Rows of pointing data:
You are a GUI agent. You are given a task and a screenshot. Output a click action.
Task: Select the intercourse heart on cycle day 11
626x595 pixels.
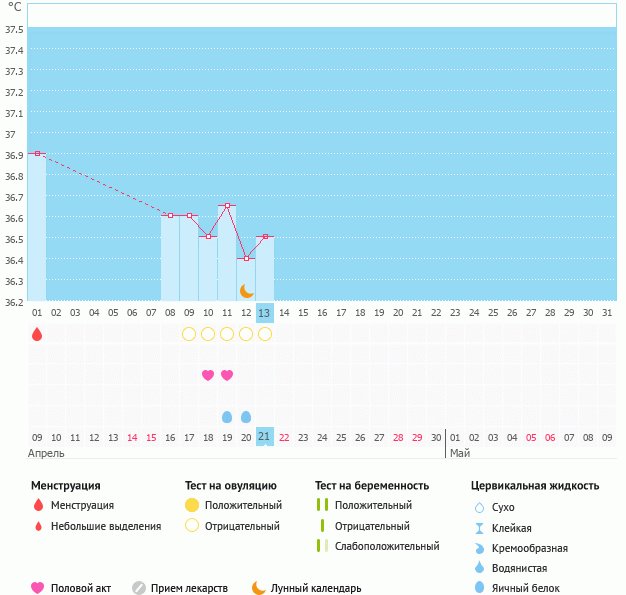[x=227, y=375]
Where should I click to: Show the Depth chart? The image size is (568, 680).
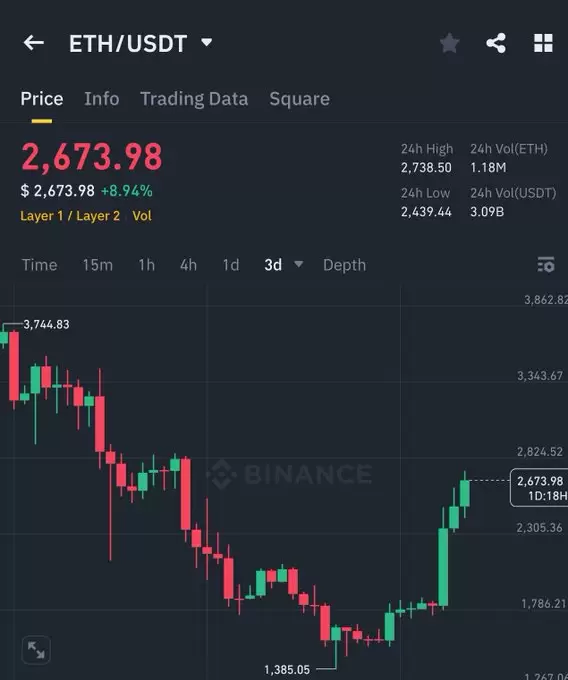tap(344, 265)
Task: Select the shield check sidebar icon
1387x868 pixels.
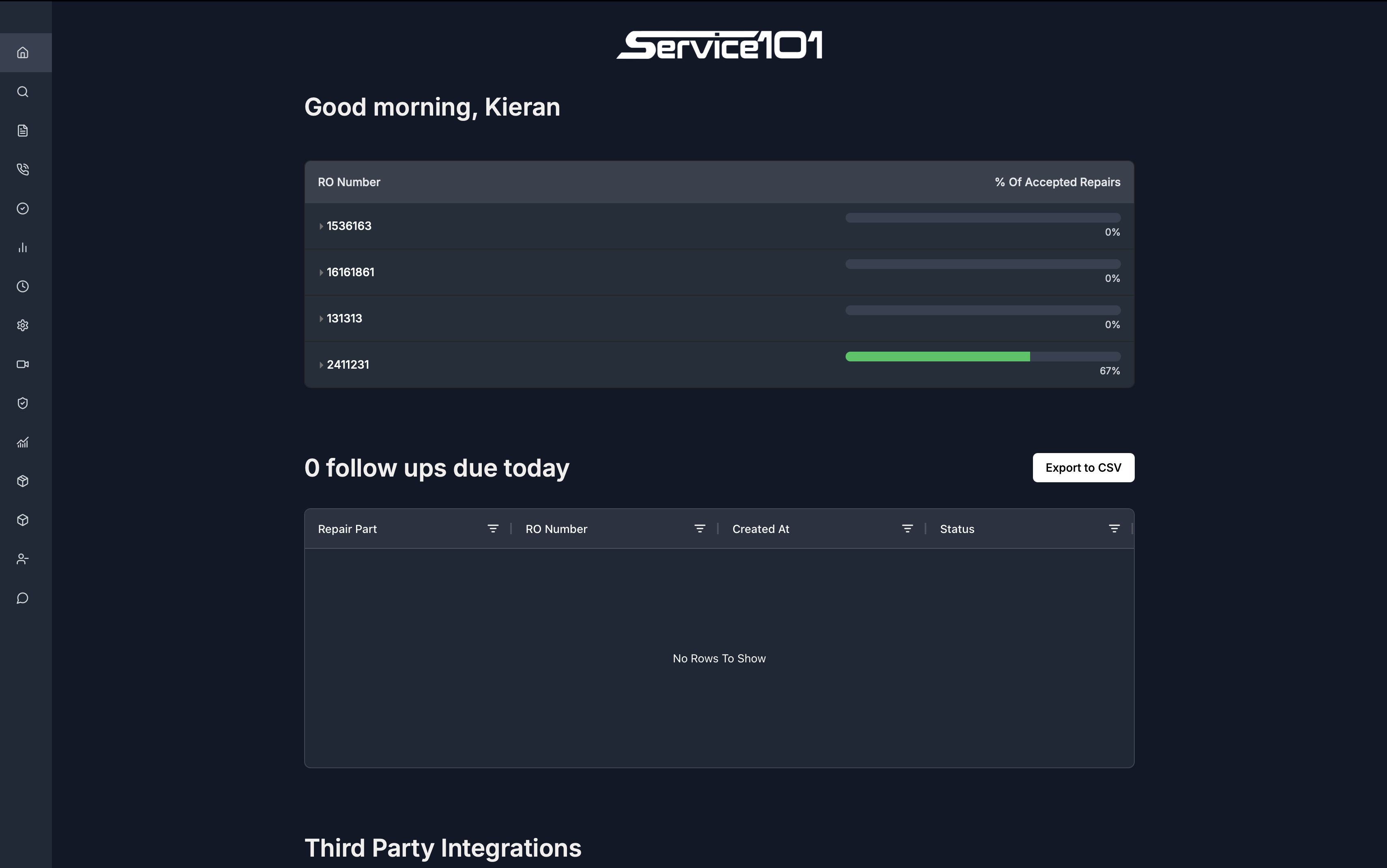Action: point(22,403)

- AIM OF THE EXERCISE: Rewrite all the items above with "Select" swapped for "Pick" and nothing else changed. Omit the pictures from your answer.

- REPLY:
You are a GUI agent. You are given a task and a screenshot. Output a click action.
Task: Pick the intercourse heart on cycle day 11
626x595 pixels.
[x=227, y=375]
Where should I click to: Show the Depth chart? The image size is (568, 680).
tap(344, 265)
Task: Pick the shield check sidebar icon
1387x868 pixels.
Action: point(22,403)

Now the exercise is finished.